Sweet Potato Nachos with Cheesy Chipotle Sauce and All the Fixings
Serves: 4-6
for the sweet potato chips
  • 1 very large or 2 medium sweet potatoes - peeled and thinly sliced on a mandolin
  • coconut oil - melted
for the cheesy chipotle sauce
  • 1 cup cashews - soaked for 2-4 hours
  • ½ cup purified water
  • 1 teaspoon ground chipotle spice/flakes or ½ to 1 chipotle pepper in adobo sauce
  • 1 tablespoon tamari
  • 1 tablespoon Dijon mustard
  • 1 tablespoon miso
  • ¼ cup nutritional yeast
  • 1 small garlic clove
  • ½ teaspoon turmeric for color (optional)
for the nachos
  • sweet potato chips (from above)
  • 1 14oz can black beans or 1¼ cups home cooked
  • ¼ medium red onion - diced
  • 2-3 radishes - thinly sliced on a mandolin
  • 2 scallions - sliced diagonally
  • 1 avocado - peeled, pitted and chopped
  • cheesy chipotle sauce (from above)
  • 1 lime - quartered
to make the sweet potato chips
  1. Soak sweet potato slices in a bowl with water for 30 minutes to decrease starch, for crispier chips.
  2. Preheat oven to 250° F (120° C) and position both oven racks in the middle of the oven.
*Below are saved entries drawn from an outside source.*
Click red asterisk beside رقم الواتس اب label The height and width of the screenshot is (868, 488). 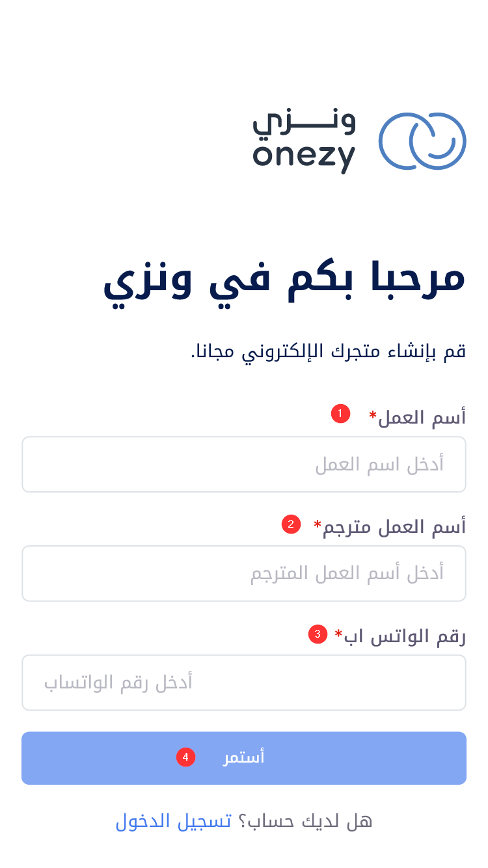pos(338,633)
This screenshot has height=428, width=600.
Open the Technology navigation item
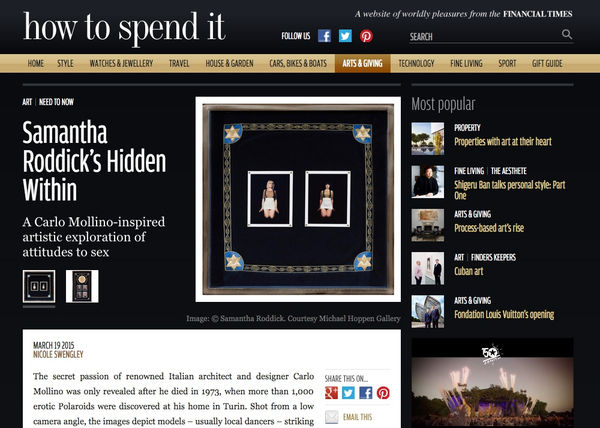tap(416, 63)
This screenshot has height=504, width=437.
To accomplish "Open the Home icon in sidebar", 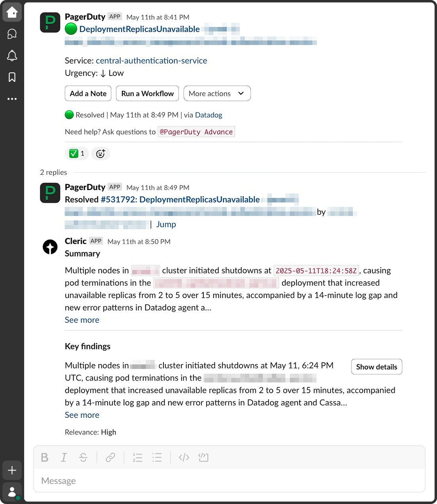I will coord(12,12).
Prepare 2-3 parchment paper-lined baking sheets.
  3. Remove sweet potato slices from water and pat dry with a clean kitchen towel or paper towels. Begin arranging sweet potato slices on the baking sheets, oiling each slice on the front and the back, using a pastry brush for best results. Distribute baking sheets between the two racks in the oven and bake for 1 hour.
  4. Remove baking sheets from the oven and flip over each sweet potato slice. Place back into the oven and bake for 30 minutes to 1 hour more, until crispy and lightly browned in parts. Take care not to burn the chips, check them after the initial 30 minutes and every 10 minutes thereafter.
to make the cheesy chipotle sauce
  1. Combine all the ingredients in a high speed blender until very smooth. Keep leftovers refrigerated in an airtight container.
to assemble the nachos
  1. Prepare a rimmed tray or shallow dish for serving the nachos.
  2. Layer half of the chips at the bottom of the dish, followed with half each of black beans, red onion, radishes, scallions and avocado. Drizzle with the chipotle sauce. Layer the remaining chips on top, followed by the remaining toppings and more sauce. Squeeze juice of ¼ lime over the nachos and serve the rest of the lime quarters on the side. Serve more of the sauce on the side in a small bowl for dipping, if you wish. Nachos are best eaten immediately (which will be very easy!). The leftovers are still good, but the chips will loose crispiness after refrigeration.
Don't be afraid to choose a really big sweet potato - the sweet potato slices will significantly decrease in size when baked. The bigger the chips, the easier it will be to scoop up the toppings and sauce.